EXERCISE: For the records that follow, give the number of lines in which the word "label" occurs, with nothing added.
BEGIN
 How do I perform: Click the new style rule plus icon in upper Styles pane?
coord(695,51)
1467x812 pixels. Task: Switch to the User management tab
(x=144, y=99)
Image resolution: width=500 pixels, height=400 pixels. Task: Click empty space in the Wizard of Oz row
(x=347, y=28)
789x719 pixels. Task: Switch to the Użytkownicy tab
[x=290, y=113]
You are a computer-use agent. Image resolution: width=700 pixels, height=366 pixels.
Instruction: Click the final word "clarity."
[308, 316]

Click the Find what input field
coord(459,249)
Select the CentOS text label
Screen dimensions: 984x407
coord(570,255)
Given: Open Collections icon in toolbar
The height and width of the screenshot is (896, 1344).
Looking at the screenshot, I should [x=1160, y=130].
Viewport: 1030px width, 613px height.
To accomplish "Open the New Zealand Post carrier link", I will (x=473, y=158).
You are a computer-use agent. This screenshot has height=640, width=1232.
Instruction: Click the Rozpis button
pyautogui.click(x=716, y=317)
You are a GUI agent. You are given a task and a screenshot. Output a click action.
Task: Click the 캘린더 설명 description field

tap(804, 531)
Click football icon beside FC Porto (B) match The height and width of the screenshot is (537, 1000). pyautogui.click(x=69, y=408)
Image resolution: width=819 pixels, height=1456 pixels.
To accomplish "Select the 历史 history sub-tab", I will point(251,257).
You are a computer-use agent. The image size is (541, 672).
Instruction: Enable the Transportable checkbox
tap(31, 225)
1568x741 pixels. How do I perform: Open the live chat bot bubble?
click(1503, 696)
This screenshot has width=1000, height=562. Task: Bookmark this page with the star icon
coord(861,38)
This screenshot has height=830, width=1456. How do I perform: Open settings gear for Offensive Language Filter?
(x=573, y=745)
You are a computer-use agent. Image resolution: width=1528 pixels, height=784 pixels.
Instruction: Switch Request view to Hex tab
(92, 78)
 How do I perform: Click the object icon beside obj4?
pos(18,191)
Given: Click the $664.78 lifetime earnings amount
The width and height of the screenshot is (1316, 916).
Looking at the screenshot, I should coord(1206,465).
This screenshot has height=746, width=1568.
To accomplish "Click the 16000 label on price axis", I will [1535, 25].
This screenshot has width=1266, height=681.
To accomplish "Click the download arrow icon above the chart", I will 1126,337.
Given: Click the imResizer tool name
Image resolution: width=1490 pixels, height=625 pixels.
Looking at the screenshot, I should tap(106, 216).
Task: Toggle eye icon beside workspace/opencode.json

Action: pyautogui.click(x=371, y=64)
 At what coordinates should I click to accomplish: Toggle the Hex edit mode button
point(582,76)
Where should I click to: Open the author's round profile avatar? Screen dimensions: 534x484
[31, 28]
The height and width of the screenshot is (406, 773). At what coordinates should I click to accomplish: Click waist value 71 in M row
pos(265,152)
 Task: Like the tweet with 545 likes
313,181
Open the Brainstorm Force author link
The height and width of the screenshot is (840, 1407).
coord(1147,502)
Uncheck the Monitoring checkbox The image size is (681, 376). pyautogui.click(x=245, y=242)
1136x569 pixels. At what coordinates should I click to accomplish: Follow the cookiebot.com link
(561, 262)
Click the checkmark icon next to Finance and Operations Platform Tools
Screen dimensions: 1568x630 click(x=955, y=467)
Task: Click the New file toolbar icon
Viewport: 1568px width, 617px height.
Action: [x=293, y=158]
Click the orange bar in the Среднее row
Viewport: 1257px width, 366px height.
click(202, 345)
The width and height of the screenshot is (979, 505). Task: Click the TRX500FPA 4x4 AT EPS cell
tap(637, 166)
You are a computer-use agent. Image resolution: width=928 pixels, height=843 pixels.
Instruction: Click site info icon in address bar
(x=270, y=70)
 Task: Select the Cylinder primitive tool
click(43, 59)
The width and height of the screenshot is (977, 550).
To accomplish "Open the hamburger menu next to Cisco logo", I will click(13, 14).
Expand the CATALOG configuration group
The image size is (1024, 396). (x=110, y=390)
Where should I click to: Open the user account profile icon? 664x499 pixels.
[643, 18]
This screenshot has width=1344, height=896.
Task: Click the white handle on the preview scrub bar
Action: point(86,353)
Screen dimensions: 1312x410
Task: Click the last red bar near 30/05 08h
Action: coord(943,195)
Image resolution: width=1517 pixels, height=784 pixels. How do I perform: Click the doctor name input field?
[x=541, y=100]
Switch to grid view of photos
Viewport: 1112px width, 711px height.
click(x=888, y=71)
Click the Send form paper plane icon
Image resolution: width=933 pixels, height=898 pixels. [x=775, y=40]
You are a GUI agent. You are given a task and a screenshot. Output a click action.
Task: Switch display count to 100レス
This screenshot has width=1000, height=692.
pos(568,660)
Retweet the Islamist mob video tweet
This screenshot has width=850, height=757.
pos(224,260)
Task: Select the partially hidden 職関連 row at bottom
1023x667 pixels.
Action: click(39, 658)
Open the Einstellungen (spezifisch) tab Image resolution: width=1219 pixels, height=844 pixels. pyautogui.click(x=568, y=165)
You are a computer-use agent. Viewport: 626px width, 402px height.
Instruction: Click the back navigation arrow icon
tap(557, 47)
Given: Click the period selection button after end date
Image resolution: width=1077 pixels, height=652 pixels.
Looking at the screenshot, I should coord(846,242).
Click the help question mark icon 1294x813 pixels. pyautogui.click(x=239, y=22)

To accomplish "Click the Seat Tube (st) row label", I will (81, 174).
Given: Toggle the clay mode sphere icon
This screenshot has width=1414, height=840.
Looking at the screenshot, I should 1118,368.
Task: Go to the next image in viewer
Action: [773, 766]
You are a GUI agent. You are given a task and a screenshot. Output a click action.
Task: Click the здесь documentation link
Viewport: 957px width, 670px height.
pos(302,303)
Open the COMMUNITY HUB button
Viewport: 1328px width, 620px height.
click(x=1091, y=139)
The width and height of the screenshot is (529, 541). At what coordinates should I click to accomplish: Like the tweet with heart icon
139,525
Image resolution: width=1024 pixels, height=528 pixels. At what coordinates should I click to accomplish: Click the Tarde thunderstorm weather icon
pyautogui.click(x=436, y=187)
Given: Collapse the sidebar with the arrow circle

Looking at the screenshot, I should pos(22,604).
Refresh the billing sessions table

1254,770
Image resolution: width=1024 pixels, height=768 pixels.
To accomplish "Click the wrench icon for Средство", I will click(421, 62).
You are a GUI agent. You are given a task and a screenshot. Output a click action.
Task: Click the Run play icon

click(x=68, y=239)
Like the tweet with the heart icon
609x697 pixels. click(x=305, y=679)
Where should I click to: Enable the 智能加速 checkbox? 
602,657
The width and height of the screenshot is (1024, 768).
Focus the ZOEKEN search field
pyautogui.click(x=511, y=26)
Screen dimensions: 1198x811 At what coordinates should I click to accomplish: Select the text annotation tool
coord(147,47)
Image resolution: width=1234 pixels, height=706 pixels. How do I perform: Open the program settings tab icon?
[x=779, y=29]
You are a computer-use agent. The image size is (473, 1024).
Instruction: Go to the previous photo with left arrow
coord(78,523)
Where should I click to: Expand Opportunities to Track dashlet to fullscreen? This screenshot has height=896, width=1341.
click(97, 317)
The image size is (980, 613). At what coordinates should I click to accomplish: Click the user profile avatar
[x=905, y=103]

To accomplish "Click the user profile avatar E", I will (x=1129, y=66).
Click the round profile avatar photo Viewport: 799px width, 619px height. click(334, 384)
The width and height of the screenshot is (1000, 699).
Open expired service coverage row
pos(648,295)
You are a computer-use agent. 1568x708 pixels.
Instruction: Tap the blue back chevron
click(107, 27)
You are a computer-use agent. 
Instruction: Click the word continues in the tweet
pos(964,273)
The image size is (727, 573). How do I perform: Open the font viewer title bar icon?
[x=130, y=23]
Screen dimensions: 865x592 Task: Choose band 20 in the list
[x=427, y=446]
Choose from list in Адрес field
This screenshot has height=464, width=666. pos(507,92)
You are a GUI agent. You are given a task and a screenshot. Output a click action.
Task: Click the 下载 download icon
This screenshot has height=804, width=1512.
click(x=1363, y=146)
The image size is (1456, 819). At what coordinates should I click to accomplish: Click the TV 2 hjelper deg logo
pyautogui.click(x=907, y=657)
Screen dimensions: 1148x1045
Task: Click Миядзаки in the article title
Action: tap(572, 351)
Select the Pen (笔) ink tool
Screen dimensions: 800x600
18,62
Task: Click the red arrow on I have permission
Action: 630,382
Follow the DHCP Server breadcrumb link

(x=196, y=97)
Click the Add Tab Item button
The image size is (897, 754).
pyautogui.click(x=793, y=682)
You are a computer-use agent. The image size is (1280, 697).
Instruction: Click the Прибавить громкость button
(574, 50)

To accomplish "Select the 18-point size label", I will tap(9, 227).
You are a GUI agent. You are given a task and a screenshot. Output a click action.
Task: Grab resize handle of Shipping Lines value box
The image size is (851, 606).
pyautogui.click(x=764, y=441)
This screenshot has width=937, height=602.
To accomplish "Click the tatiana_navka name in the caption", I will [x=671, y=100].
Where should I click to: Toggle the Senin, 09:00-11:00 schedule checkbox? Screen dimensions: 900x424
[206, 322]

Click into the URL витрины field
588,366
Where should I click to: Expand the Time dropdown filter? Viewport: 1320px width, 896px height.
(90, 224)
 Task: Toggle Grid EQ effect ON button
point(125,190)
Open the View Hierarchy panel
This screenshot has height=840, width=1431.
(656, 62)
END
RESULT BELOW: 4